Give again, word for word, each line below starting at the one that contains "The height and width of the screenshot is (645, 731)." and ending at the one that contains "Expand the View".

=== DATA PROVIDED ===
Segment Open
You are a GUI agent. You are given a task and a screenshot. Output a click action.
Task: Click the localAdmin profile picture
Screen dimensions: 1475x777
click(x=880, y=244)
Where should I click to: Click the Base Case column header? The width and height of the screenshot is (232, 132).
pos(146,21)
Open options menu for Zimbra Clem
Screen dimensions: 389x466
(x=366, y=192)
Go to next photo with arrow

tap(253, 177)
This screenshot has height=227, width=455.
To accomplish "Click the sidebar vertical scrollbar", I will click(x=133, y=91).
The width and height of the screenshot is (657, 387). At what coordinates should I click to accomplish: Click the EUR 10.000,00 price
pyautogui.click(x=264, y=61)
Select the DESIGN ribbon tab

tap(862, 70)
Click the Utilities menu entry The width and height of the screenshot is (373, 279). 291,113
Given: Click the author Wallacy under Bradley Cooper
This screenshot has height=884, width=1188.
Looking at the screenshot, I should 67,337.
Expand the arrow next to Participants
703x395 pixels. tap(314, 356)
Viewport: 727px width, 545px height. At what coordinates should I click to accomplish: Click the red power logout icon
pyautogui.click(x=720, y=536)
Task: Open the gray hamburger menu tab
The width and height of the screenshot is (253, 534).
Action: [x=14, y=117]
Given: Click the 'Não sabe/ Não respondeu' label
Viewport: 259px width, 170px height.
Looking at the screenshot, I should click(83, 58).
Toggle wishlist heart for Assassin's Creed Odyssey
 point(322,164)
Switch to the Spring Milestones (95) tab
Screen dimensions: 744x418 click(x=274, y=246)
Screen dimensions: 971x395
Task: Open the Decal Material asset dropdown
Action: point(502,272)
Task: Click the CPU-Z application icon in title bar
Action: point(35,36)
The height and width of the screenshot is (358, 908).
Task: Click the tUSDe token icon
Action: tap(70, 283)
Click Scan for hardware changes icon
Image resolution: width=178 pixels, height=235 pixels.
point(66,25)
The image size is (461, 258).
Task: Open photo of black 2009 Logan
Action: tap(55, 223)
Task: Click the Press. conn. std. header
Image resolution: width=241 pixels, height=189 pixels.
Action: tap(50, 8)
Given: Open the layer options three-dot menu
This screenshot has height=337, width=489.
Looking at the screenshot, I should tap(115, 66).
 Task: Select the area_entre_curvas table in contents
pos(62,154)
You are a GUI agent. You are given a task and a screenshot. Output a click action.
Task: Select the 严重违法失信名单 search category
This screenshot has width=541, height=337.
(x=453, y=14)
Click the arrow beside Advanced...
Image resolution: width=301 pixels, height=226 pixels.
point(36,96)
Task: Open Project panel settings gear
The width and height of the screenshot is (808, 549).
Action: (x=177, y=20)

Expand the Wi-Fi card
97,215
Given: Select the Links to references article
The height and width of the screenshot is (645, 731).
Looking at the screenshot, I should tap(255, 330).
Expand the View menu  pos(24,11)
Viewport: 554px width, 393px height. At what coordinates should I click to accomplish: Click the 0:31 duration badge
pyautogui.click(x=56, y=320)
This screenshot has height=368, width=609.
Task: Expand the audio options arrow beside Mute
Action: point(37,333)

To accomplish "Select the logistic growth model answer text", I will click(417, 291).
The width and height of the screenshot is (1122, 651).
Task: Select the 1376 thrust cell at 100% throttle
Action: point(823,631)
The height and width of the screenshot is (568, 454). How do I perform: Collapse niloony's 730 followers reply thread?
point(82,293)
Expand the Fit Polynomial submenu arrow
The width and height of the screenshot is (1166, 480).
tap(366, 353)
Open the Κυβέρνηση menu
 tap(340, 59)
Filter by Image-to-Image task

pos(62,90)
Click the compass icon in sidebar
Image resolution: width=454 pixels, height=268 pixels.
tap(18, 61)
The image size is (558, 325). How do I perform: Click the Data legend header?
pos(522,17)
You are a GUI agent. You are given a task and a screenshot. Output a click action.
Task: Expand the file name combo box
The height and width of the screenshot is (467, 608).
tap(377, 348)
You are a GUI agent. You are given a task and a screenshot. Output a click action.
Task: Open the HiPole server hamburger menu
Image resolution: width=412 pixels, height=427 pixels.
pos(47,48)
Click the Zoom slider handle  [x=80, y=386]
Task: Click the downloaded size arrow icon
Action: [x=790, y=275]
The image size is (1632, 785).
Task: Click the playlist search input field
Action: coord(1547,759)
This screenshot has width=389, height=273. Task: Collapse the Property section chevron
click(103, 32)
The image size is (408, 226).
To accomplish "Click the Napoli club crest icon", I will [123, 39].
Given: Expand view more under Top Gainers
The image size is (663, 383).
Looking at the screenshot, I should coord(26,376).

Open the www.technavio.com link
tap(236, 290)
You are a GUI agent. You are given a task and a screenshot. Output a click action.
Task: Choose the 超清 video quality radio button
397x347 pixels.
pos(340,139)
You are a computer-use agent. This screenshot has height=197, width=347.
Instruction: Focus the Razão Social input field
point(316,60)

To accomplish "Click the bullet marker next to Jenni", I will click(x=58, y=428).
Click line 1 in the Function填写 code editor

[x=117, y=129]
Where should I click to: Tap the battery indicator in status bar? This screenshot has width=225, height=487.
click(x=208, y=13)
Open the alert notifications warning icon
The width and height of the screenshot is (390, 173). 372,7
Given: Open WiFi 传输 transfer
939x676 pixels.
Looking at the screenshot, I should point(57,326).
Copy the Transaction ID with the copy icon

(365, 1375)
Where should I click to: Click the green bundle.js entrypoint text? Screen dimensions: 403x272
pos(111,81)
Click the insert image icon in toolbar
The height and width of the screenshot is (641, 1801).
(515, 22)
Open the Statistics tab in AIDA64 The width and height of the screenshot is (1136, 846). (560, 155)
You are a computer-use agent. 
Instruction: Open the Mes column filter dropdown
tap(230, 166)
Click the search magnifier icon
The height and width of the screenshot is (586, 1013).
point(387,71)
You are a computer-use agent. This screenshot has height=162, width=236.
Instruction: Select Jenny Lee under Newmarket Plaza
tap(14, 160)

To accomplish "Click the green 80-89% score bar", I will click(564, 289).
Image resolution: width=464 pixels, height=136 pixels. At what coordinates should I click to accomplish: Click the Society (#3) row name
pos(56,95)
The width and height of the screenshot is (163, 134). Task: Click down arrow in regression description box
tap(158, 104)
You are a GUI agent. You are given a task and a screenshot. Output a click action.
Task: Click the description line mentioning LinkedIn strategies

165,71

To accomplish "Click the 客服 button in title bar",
Segment Closed
=== EXERCISE OUTPUT ===
The height and width of the screenshot is (645, 731).
Looking at the screenshot, I should tap(255, 330).
Expand the View menu  pos(24,11)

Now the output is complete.